自家用乗用車等の定期点検基準(別表第六)に基づくと、12ヶ月点検では、ホイールベアリングの「ガタ」点検は実施しなくてもよいことになっています。


しかし、ホイール内側に配置されているブレーキ装置の点検は項目にあるのですから、たった数秒で済むベアリングの「ガタ」点検は実施するべきでしょう。

そのホイールベアリングのガタ点検で見つかったリアアクスルシャフト(動力軸)のベアリングの不具合です。ベアリンググリースが、ドラムブレーキ内部で飛散していました。

リアブレーキのバックプレートと共にリアアクスルシャフトを車両から離脱します。ホイールシリンダを取り外す必要がある構造で、ブレーキフルードを抜き取り、油圧ラインを一旦切り離します。

アクスルシャフトに圧入されているベアリングとリテーナ。

リテーナは、ベアリング保定とオイルシールの当たりを担う部品で、その内径はベアリングインナーレース内径よりやや小さく、非常に強力に圧入されています。

リテーナの取り外しは困難で、修理書には、ディスクグラインダー等で一部を薄く削り、タガネで割り取る指示がされています。

しかし、高速回転のディスクグラインダーの操作は大変危険です。予期せぬ歯の暴れは部品の損傷だけでは済まないことがありますので、とても神経を使う作業といえます。

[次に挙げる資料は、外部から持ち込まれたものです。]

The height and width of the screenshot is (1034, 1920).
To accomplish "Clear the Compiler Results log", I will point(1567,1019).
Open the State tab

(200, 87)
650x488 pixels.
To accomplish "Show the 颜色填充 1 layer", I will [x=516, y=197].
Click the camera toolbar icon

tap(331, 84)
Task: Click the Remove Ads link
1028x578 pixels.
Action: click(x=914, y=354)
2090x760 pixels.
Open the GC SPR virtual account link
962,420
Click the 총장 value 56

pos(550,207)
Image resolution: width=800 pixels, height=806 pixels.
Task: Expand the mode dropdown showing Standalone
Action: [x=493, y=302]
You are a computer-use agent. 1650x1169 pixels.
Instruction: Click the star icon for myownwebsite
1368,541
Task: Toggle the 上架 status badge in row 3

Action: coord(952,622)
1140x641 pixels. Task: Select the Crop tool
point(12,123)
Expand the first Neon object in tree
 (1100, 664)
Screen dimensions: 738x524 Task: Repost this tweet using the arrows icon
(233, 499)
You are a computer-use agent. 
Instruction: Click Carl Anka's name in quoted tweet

今回は、比較的低速で回転するエアベルトサンダーを使用しました。切削力の優れた3Mのセラミックベルトを装着すると安全迅速に作業が進みます。アクスルシャフトにギリギリ接近するまで削り込み、軽くタガネを当てるとリテーナにクラックが入ります。すると、アクスルシャフトに全く傷を付けることなくリテーナの密着を解くことができます。

そして、新しいベアリングとリテーナを圧入しました。

リテーナは車種によって熱膨張させてから圧入する指示があります。スズキの修理書には単に圧入と書かれていましたが、鍋で熱したエンジンオイルなどで膨張させると円滑な圧入が可能です。このように人間のセンサーをフル稼働させる熟練の必要な作業も、ベアリングの品質向上で随分機会が少なくなりました。